■ **Enunciado**
Reproduza todas as linhas a seguir, sem alterar nada.

■ **Dados de trabalho**
- - -

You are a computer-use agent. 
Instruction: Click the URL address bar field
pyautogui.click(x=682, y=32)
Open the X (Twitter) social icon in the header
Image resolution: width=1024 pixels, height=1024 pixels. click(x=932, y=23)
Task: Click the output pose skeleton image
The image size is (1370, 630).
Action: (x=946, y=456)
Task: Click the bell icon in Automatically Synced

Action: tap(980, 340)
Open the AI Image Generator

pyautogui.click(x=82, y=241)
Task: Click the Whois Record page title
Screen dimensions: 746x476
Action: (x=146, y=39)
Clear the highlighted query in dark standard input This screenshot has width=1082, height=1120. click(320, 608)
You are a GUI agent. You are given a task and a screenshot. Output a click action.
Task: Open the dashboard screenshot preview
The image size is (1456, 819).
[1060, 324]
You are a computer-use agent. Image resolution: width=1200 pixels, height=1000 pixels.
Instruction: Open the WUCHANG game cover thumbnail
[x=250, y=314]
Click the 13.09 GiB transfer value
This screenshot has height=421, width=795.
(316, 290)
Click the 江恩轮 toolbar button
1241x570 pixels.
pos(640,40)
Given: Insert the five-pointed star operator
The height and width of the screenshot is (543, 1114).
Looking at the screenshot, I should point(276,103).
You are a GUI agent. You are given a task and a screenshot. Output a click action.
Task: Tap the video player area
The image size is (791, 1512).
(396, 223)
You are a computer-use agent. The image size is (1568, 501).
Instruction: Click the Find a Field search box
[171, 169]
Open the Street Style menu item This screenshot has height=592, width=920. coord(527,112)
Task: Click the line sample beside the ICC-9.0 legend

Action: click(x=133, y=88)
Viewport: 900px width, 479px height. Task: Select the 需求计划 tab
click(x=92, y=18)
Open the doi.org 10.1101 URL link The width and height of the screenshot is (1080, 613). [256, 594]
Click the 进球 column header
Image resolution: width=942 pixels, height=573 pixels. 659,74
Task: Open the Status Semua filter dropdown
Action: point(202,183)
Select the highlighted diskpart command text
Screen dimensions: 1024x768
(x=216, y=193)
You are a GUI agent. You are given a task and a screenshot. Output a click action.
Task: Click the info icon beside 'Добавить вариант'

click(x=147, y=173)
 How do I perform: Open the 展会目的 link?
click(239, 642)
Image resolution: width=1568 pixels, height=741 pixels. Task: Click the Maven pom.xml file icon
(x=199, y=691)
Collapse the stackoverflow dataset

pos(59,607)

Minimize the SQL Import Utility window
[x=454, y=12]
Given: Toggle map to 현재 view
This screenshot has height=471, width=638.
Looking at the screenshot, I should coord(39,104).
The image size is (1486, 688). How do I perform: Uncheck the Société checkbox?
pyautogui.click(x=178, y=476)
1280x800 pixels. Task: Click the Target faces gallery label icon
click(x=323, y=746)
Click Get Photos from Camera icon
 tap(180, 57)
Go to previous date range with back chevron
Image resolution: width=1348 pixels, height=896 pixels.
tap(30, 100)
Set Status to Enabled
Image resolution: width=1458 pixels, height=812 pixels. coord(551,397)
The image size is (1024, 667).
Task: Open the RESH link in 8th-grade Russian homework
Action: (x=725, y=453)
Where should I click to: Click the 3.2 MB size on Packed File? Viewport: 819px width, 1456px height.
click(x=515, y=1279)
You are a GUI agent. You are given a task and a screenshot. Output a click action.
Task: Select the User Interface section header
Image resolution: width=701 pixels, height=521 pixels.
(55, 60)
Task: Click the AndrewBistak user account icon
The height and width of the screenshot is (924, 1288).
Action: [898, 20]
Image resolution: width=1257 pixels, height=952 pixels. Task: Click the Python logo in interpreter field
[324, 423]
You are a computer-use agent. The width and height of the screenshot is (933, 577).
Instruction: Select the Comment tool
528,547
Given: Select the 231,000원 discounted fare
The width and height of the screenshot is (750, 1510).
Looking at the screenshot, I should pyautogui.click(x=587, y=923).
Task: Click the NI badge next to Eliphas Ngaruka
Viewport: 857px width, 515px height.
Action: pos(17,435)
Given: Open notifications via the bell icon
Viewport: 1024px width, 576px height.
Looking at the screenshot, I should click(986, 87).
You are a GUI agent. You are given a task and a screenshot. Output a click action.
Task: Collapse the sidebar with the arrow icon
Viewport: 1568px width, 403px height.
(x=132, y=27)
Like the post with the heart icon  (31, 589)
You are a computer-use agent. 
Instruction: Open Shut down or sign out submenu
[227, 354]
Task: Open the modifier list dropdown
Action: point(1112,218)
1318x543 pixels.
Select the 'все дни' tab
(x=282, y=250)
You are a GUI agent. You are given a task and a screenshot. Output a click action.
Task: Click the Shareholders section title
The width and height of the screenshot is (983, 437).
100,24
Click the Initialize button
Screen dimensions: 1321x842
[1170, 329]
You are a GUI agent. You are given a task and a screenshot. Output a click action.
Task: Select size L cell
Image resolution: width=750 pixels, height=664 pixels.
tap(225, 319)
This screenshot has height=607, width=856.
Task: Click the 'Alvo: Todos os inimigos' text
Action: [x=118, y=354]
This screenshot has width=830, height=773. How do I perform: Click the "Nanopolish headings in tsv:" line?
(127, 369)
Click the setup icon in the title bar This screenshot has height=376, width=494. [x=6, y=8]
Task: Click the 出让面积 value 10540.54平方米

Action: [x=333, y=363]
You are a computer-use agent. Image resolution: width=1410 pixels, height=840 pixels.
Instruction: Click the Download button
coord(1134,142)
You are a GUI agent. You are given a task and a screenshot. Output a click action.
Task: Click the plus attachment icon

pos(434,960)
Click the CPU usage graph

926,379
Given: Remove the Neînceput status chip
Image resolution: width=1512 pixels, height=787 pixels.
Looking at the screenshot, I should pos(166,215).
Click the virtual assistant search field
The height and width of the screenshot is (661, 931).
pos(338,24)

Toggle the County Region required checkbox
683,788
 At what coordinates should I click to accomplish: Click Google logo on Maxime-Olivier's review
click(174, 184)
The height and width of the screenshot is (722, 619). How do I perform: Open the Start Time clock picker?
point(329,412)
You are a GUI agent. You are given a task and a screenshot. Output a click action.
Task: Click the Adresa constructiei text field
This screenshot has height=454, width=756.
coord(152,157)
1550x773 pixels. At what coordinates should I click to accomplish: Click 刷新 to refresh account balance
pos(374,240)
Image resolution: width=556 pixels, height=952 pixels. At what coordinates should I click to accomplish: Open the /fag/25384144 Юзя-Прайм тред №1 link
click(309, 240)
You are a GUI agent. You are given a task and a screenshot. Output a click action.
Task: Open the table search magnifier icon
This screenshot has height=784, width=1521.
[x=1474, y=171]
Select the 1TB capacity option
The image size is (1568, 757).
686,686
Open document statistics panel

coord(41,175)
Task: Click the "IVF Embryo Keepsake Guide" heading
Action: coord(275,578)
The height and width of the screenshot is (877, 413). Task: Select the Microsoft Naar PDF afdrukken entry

- - -

■ **Resposta**
You are a computer-use agent. 
Instruction: Click the URL address bar field
pyautogui.click(x=682, y=32)
Open the X (Twitter) social icon in the header
Image resolution: width=1024 pixels, height=1024 pixels. click(x=932, y=23)
Task: Click the output pose skeleton image
The image size is (1370, 630).
Action: (x=946, y=456)
Task: Click the bell icon in Automatically Synced

Action: tap(980, 340)
Open the AI Image Generator

pyautogui.click(x=82, y=241)
Task: Click the Whois Record page title
Screen dimensions: 746x476
Action: (x=146, y=39)
Clear the highlighted query in dark standard input This screenshot has width=1082, height=1120. click(320, 608)
You are a GUI agent. You are given a task and a screenshot. Output a click action.
Task: Open the dashboard screenshot preview
The image size is (1456, 819).
[1060, 324]
You are a computer-use agent. Image resolution: width=1200 pixels, height=1000 pixels.
Instruction: Open the WUCHANG game cover thumbnail
[x=250, y=314]
Click the 13.09 GiB transfer value
This screenshot has height=421, width=795.
(316, 290)
Click the 江恩轮 toolbar button
1241x570 pixels.
pos(640,40)
Given: Insert the five-pointed star operator
The height and width of the screenshot is (543, 1114).
Looking at the screenshot, I should point(276,103).
You are a GUI agent. You are given a task and a screenshot. Output a click action.
Task: Tap the video player area
The image size is (791, 1512).
(396, 223)
You are a computer-use agent. The image size is (1568, 501).
Instruction: Click the Find a Field search box
[171, 169]
Open the Street Style menu item This screenshot has height=592, width=920. coord(527,112)
Task: Click the line sample beside the ICC-9.0 legend

Action: click(x=133, y=88)
Viewport: 900px width, 479px height. Task: Select the 需求计划 tab
click(x=92, y=18)
Open the doi.org 10.1101 URL link The width and height of the screenshot is (1080, 613). [256, 594]
Click the 进球 column header
Image resolution: width=942 pixels, height=573 pixels. 659,74
Task: Open the Status Semua filter dropdown
Action: point(202,183)
Select the highlighted diskpart command text
Screen dimensions: 1024x768
(x=216, y=193)
You are a GUI agent. You are given a task and a screenshot. Output a click action.
Task: Click the info icon beside 'Добавить вариант'

click(x=147, y=173)
 How do I perform: Open the 展会目的 link?
click(239, 642)
Image resolution: width=1568 pixels, height=741 pixels. Task: Click the Maven pom.xml file icon
(x=199, y=691)
Collapse the stackoverflow dataset

pos(59,607)

Minimize the SQL Import Utility window
[x=454, y=12]
Given: Toggle map to 현재 view
This screenshot has height=471, width=638.
Looking at the screenshot, I should coord(39,104).
The image size is (1486, 688). How do I perform: Uncheck the Société checkbox?
pyautogui.click(x=178, y=476)
1280x800 pixels. Task: Click the Target faces gallery label icon
click(x=323, y=746)
Click Get Photos from Camera icon
 tap(180, 57)
Go to previous date range with back chevron
Image resolution: width=1348 pixels, height=896 pixels.
tap(30, 100)
Set Status to Enabled
Image resolution: width=1458 pixels, height=812 pixels. coord(551,397)
The image size is (1024, 667).
Task: Open the RESH link in 8th-grade Russian homework
Action: (x=725, y=453)
Where should I click to: Click the 3.2 MB size on Packed File? Viewport: 819px width, 1456px height.
click(x=515, y=1279)
You are a GUI agent. You are given a task and a screenshot. Output a click action.
Task: Select the User Interface section header
Image resolution: width=701 pixels, height=521 pixels.
(55, 60)
Task: Click the AndrewBistak user account icon
The height and width of the screenshot is (924, 1288).
Action: [898, 20]
Image resolution: width=1257 pixels, height=952 pixels. Task: Click the Python logo in interpreter field
[324, 423]
You are a computer-use agent. The width and height of the screenshot is (933, 577).
Instruction: Select the Comment tool
528,547
Given: Select the 231,000원 discounted fare
The width and height of the screenshot is (750, 1510).
Looking at the screenshot, I should pyautogui.click(x=587, y=923).
Task: Click the NI badge next to Eliphas Ngaruka
Viewport: 857px width, 515px height.
Action: pos(17,435)
Given: Open notifications via the bell icon
Viewport: 1024px width, 576px height.
Looking at the screenshot, I should click(986, 87).
You are a GUI agent. You are given a task and a screenshot. Output a click action.
Task: Collapse the sidebar with the arrow icon
Viewport: 1568px width, 403px height.
(x=132, y=27)
Like the post with the heart icon  (31, 589)
You are a computer-use agent. 
Instruction: Open Shut down or sign out submenu
[227, 354]
Task: Open the modifier list dropdown
Action: point(1112,218)
1318x543 pixels.
Select the 'все дни' tab
(x=282, y=250)
You are a GUI agent. You are given a task and a screenshot. Output a click action.
Task: Click the Shareholders section title
The width and height of the screenshot is (983, 437).
100,24
Click the Initialize button
Screen dimensions: 1321x842
[1170, 329]
You are a GUI agent. You are given a task and a screenshot. Output a click action.
Task: Select size L cell
Image resolution: width=750 pixels, height=664 pixels.
tap(225, 319)
This screenshot has height=607, width=856.
Task: Click the 'Alvo: Todos os inimigos' text
Action: [x=118, y=354]
This screenshot has width=830, height=773. How do I perform: Click the "Nanopolish headings in tsv:" line?
(127, 369)
Click the setup icon in the title bar This screenshot has height=376, width=494. [x=6, y=8]
Task: Click the 出让面积 value 10540.54平方米

Action: [x=333, y=363]
You are a computer-use agent. Image resolution: width=1410 pixels, height=840 pixels.
Instruction: Click the Download button
coord(1134,142)
You are a GUI agent. You are given a task and a screenshot. Output a click action.
Task: Click the plus attachment icon

pos(434,960)
Click the CPU usage graph

926,379
Given: Remove the Neînceput status chip
Image resolution: width=1512 pixels, height=787 pixels.
Looking at the screenshot, I should pos(166,215).
Click the virtual assistant search field
The height and width of the screenshot is (661, 931).
pos(338,24)

Toggle the County Region required checkbox
683,788
 At what coordinates should I click to accomplish: Click Google logo on Maxime-Olivier's review
click(174, 184)
The height and width of the screenshot is (722, 619). How do I perform: Open the Start Time clock picker?
point(329,412)
You are a GUI agent. You are given a task and a screenshot. Output a click action.
Task: Click the Adresa constructiei text field
This screenshot has height=454, width=756.
coord(152,157)
1550x773 pixels. At what coordinates should I click to accomplish: Click 刷新 to refresh account balance
pos(374,240)
Image resolution: width=556 pixels, height=952 pixels. At what coordinates should I click to accomplish: Open the /fag/25384144 Юзя-Прайм тред №1 link
click(309, 240)
You are a GUI agent. You are given a task and a screenshot. Output a click action.
Task: Open the table search magnifier icon
This screenshot has height=784, width=1521.
[x=1474, y=171]
Select the 1TB capacity option
The image size is (1568, 757).
686,686
Open document statistics panel

coord(41,175)
Task: Click the "IVF Embryo Keepsake Guide" heading
Action: coord(275,578)
The height and width of the screenshot is (877, 413). Task: Select the Microsoft Naar PDF afdrukken entry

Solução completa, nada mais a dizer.